Optionally,  the -portsFile or -startingPort option can be used. You may also want to include the -validatePorts option. You wouldn't want to use the -defaultPorts option, as this would configure the profile to use the default ports, such as port 9060 for the web console. You would never use a combination of -portsFile, -startingPort, or -defaultPorts. Instead, you would use only one of these options. If using the -startingPort option, you would specify a value, such as 20000.

For example, let's say /tmp/portdev.props contains the following.

SOAP_CONNECTOR_ADDRESS=8888
SIP_DEFAULTHOST_SECURE=5076
SIP_DEFAULTHOST=5077
SIB_ENDPOINT_ADDRESS=7295
WC_defaulthost_secure=9447
DCS_UNICAST_ADDRESS=9362
SIB_MQ_ENDPOINT_SECURE_ADDRESS=5586
WC_adminhost_secure=9052
CSIV2_SSL_MUTUALAUTH_LISTENER_ADDRESS=9431
ORB_LISTENER_ADDRESS=9109
BOOTSTRAP_ADDRESS=2811
CSIV2_SSL_SERVERAUTH_LISTENER_ADDRESS=9432
IPC_CONNECTOR_ADDRESS=9641
SIB_ENDPOINT_SECURE_ADDRESS=7296
WC_defaulthost=9084
SIB_MQ_ENDPOINT_ADDRESS=5566
SAS_SSL_SERVERAUTH_LISTENER_ADDRESS=9433
OVERLAY_UDP_LISTENER_ADDRESS=11023
OVERLAY_TCP_LISTENER_ADDRESS=11024
WC_adminhost=9069

 

You could include the -portsFile option when creating the profile.

${WAS_INSTALL_ROOT}/bin/manageprofiles.sh
-create
-profileName Dmgr01 
-templatePath ${WAS_INSTALL_ROOT}/profileTemplates/management
-enableAdminSecurity true
-adminUserName john.doe
-adminPassword itsasecret
-portsFile /tmp/portdef.props

 

If creating two profiles on two different servers that will be part of a cluster, give the first profile a node name such as node01 and give the second profile a node name such as node02. This is necessary so that when you are creating the cluster, you can select node01 and node02. The server name will typically be the same on both nodes.

 

If the profile was successfully created, the following output should be displayed.

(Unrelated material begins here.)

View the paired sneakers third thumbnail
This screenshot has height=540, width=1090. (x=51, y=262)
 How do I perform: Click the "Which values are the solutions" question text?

INSTCONFSUCCESS: Success: Profile your_profile_name now exists.

 

The profile will now exist at /opt/IBM/WebSphere/AppServer/profiles. You could also list the profile with the -listProfiles option.

~]# ls ${WAS_INSTALL_ROOT}/profiles
AppSrv01

 

And the manageprofiles.sh -listProfiles command should list the profile.

~]# ${WAS_INSTALL_ROOT}/bin/manageprofiles.sh -listProfiles
[AppSrv01]

 

You can now start the application server or start the deployment manager and then access the web browser console.